P1 (“Dirty read”): SQL-transaction T1 modifies a row. SQL-transaction T2 then reads that row before T1 performs a COMMIT. If T1 then performs a ROLLBACK, T2 will have read a row that was never committed and that may thus be considered to have never existed.

This description is famously ambiguous: is the final sentence meant to be an example, or required? In 1995 Berenson et al summarized the problems with ANSI SQL’s definitions and offered two possible interpretations of Dirty Read. The strict interpretation, A1, requires that writer abort and the reader commit. The broad interpretation, P1, includes any combination of commits and aborts.

  • P1: w1[x] … r2[x] … ((c1 or a1) and (c2 or a2) in any order)
  • A1: w1[x] … r2[x] … (a1 and c2 in any order)

Both A1 and P1 prevent aborted read, but P1 goes further. For example, it prevents G1b (Intermediate Read), where Tj reads a non-final version written by some committed Ti.
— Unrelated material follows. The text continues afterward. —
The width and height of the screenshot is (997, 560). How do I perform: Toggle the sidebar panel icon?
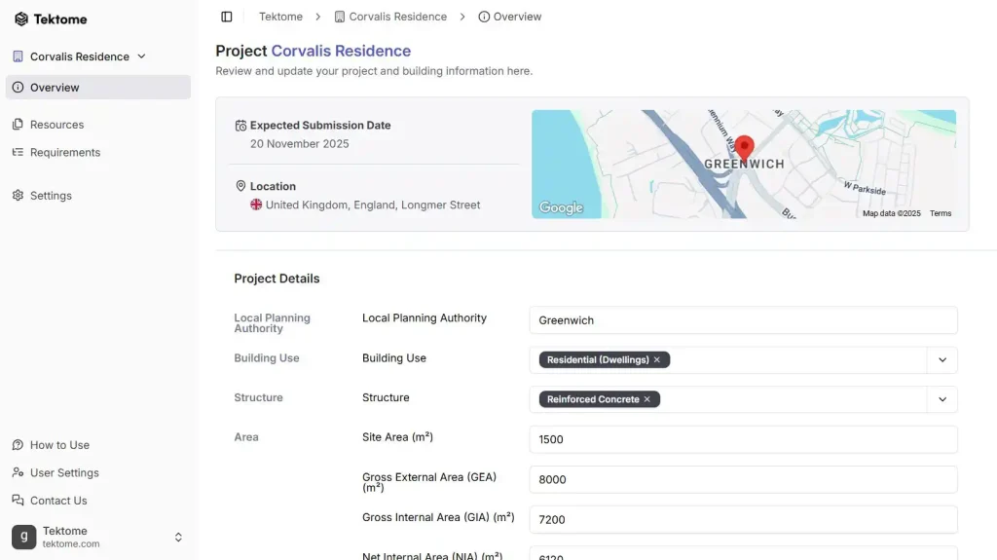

Likewise, P1 prevents some types of G1c (Circular Information Flow) which A1 allows, since concurrent transactions can never observe each other’s writes.

As of 2024 the ANSI standard’s definition of isolation levels is unchanged. Whether or not ANSI Read Committed prevents G1b and G1c is still unclear. In general, Jepsen prefers Berenson’s P1.

See Also

Adya’s G1a, G1b, and G1c capture “what we think the standard meant to say” in three more general, precise phenomena. The Adya formalism relies on dataflow, rather than assuming a single database state with real-time order. P1 is also arguably broader than necessary: it still occurs even if both writer and reader abort. G1, by contrast, occurs only if the reader commits.